L’opposant nationaliste russe Igor Guirkine condamné à quatre ans de prison pour «extrémisme»

Ardent nationaliste et vétéran du front ukrainien en 2014, Igor Guirkine est devenu un détracteur du Kremlin. «Je sers la patrie», a-t-il proclamé à l’énoncé du verdict.

La justice russe a condamné jeudi à quatre ans d’emprisonnement Igor Guirkine, ardent nationaliste russe et vétéran des combats en Ukraine en 2014, soutien de l’offensive contre Kiev et devenu un détracteur du Kremlin. La Russie mène une vaste campagne de répression des critiques du Kremlin, mais c’est la première fois qu’une figure en vue de cette mouvance nationaliste est condamnée.

Une juge du tribunal municipal de Moscou a reconnu l’accusé coupable «d’appels publics à commettre des actions extrémistes» et l’a condamné à purger sa peine dans un camp à «régime ordinaire», selon une correspondante de l’AFP à l’audience. «Je sers la Patrie !», a réagi Igor Guirkine, vêtu entièrement de noir et depuis la cage en verre réservée aux accusés, entourée de policiers cagoulés et portant des gilets par balle.

Plusieurs dizaines de ses soutiens étaient présents, certains portant des symboles patriotiques russes et anti-ukrainiens.

 «Liberté pour Strelkov !», le nom de guerre d’Igor Guirkine, a scandé plusieurs fois la foule. «Tout le monde a gagné, sauf les Russes !», ont lancé d’autres personnes. Son avocat a annoncé qu’il fera appel. «L’accusation est totalement absurde, mon mari est un héros du Printemps russe», nom donné par les prorusses au soulèvement séparatiste en Ukraine de 2014, a déclaré sa femme, Miroslava, après l’audience.

Trois militants du parti «Autre Russie», crée par l’écrivain Edouard Limonov (1943-2020), ont été interpellés par la police devant le tribunal après l’audience pour avoir manifesté leur soutien au condamné, ont constaté des journalistes de l’AFP. Au moins l’un d’entre eux tenait une affichette barrée du slogan «Liberté pour Strelkov».

Soutien de l’offensive russe en Ukraine

Populaire sur les réseaux sociaux, il est un soutien de l’offensive russe contre Kiev, lancée en février 2022, mais a dénoncé pendant des mois l’incompétence, selon lui, des autorités russes.
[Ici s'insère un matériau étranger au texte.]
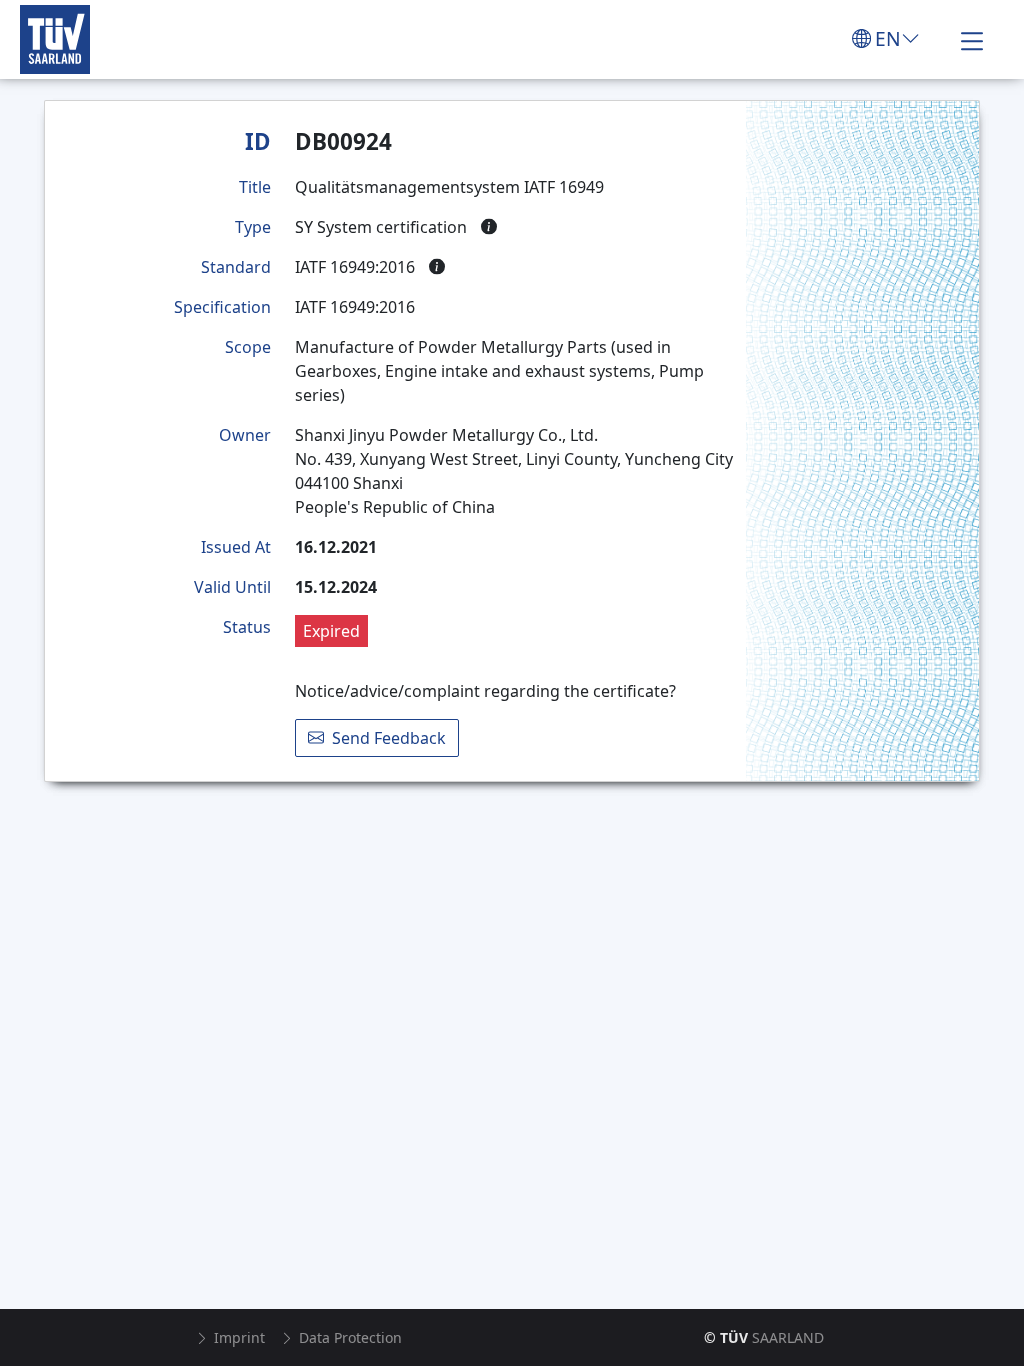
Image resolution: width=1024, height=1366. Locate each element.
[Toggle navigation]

Sur son compte Telegram, il est allé plus loin que d’autres nationalistes russes en allant jusqu’à critiquer le président Vladimir Poutine lui-même, quand d’autres ciblaient ministres et généraux.
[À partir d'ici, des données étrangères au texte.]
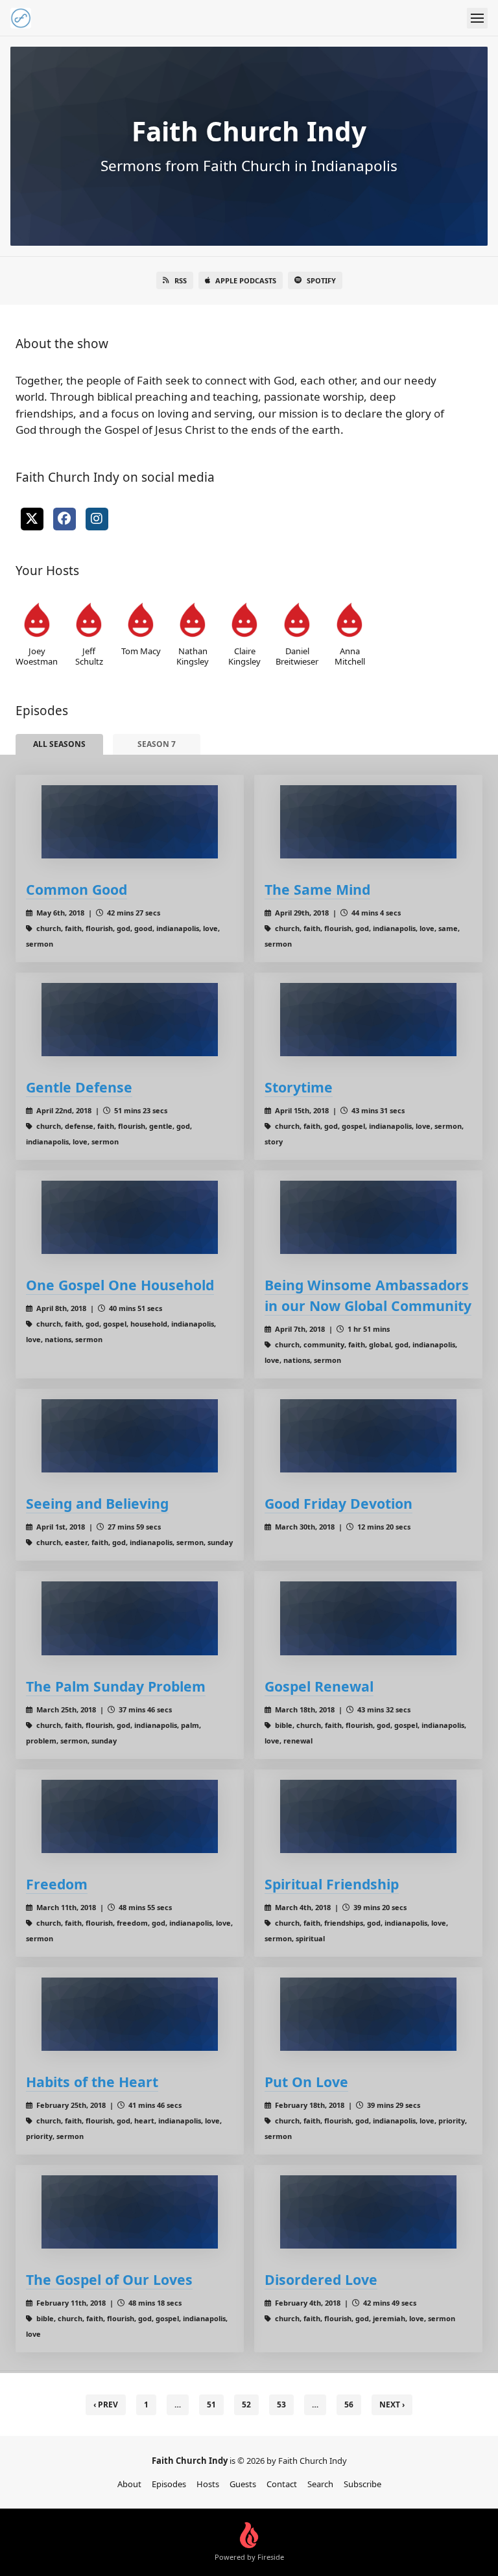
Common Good (76, 889)
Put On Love (306, 2081)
Cette condamnation à une peine de prison ferme est la première visant la mouvance nationaliste russe, mais elle s’inscrit dans une vaste campagne de répression visant tous les détracteurs du Kremlin et de son offensive en Ukraine.

Guirkine avait été arrêté en juillet, un mois après la rébellion avortée d’un autre critique virulent de l’état-major russe, le chef du groupe Wagner, Evguéni Prigojine, tué depuis dans l’explosion de son avion, présentée comme un accident par le Kremlin.

Le Parquet avait requis 4 ans et 11 mois de camp à son encontre, lors d’un procès qui s’est tenu entièrement à huis clos. Les blogueurs nationalistes sont parmi les rares en Russie à pouvoir encore critiquer les autorités, du moment qu’ils ne franchissent pas certaines lignes rouges.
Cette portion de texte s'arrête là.